Unveiling the impact of oxygen vacancies in engineered bimetallic oxides for enhanced oxygen evolution reaction: insights from experimental and theoretical approaches

Abstract

In this study, we presented hollow bimetallic mixed oxides of molybdenum and nickel, prepared through a facile polymer-assisted solution process. Our focus was on addressing the influence of polymer concentration on the formation of hollow nanoparticles (HNPs) of the bimetallic mixed oxides, a critical aspect explored through XRD, Raman, and TEM analyses. Raman study indicated that as the PAA concentration increases, the oxygen vacancies become more dominant with a decrease in the O/Mo ratio.
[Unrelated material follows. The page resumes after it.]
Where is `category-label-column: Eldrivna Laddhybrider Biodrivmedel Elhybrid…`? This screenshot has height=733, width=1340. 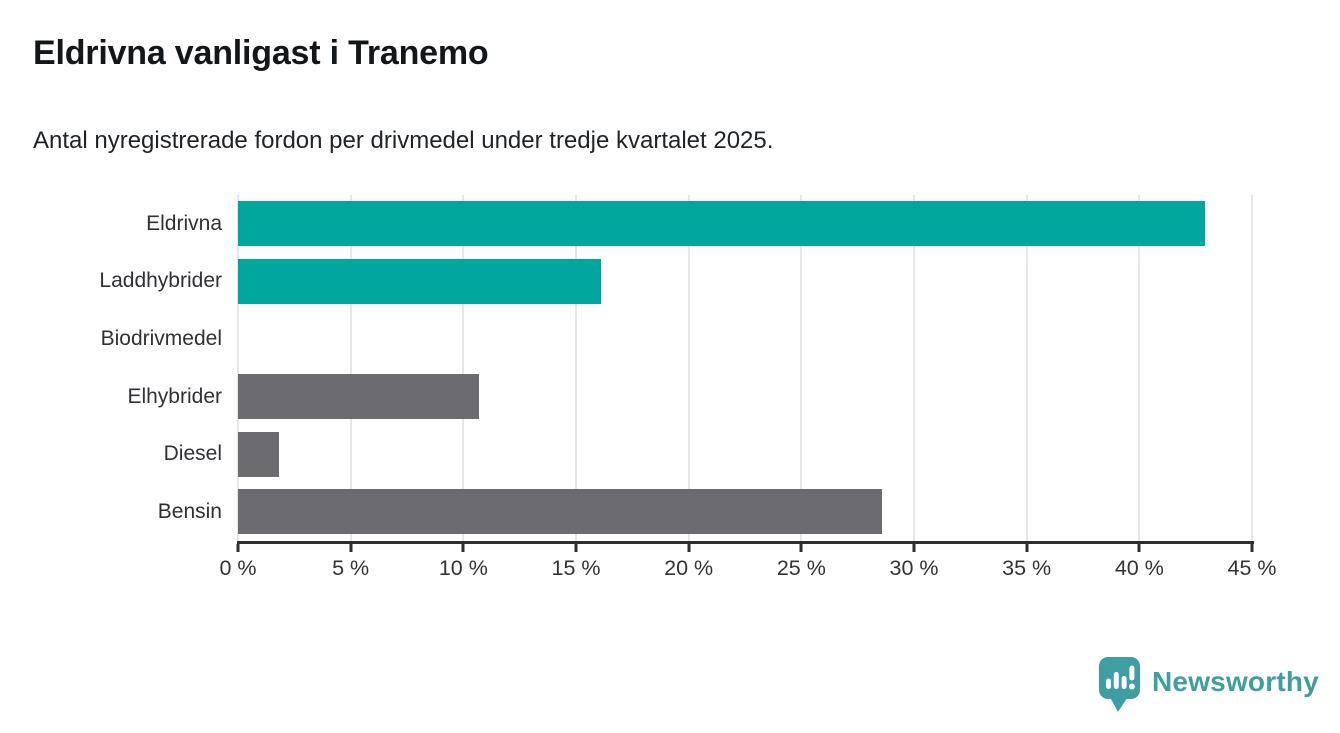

The formation process of the hollow structure in the MoO₃/NiMoO₄ nanostructure was confirmed using FESEM and TEM. The influence of oxygen vacancies over the surface of the mixed oxides and their concentration was examined by XPS analysis. The resulting MoO₃/NiMoO₄ HNPs serve as catalysts for the oxygen evolution reaction (OER), and their performance was systematically investigated using ECSA, EIS, CV, and LSV analyses. The superior electrochemical performance of the optimized mixed oxide composite is attributed to the increased number of oxygen vacancies, electrical conductivity, and a reduced Tafel slope. Notably, the best composite exhibits a 3-fold increase in electrochemical surface area and a lower overpotential. Specifically, the reduction in the Tafel slope from 142.2 to 97.5 mV dec⁻¹ and the overpotential from 402 to 330 mV for HNPs prepared with PAA 0.10 g/10 mL and PAA 0.15 g/10 mL, respectively, underscores the efficacy of the developed catalyst. DFT calculations of the OER were found to be uphill in energy which makes the *O to *OOH step the PDS for defective metal oxide with a ΔG of 3.00 eV. This research contributes valuable insights that open new avenues for the application of molybdenum oxides and their derivatives in water-splitting processes. The findings not only address the challenges in OER kinetics but also hold promise for advancing the field of green hydrogen production through enhanced electrocatalytic materials.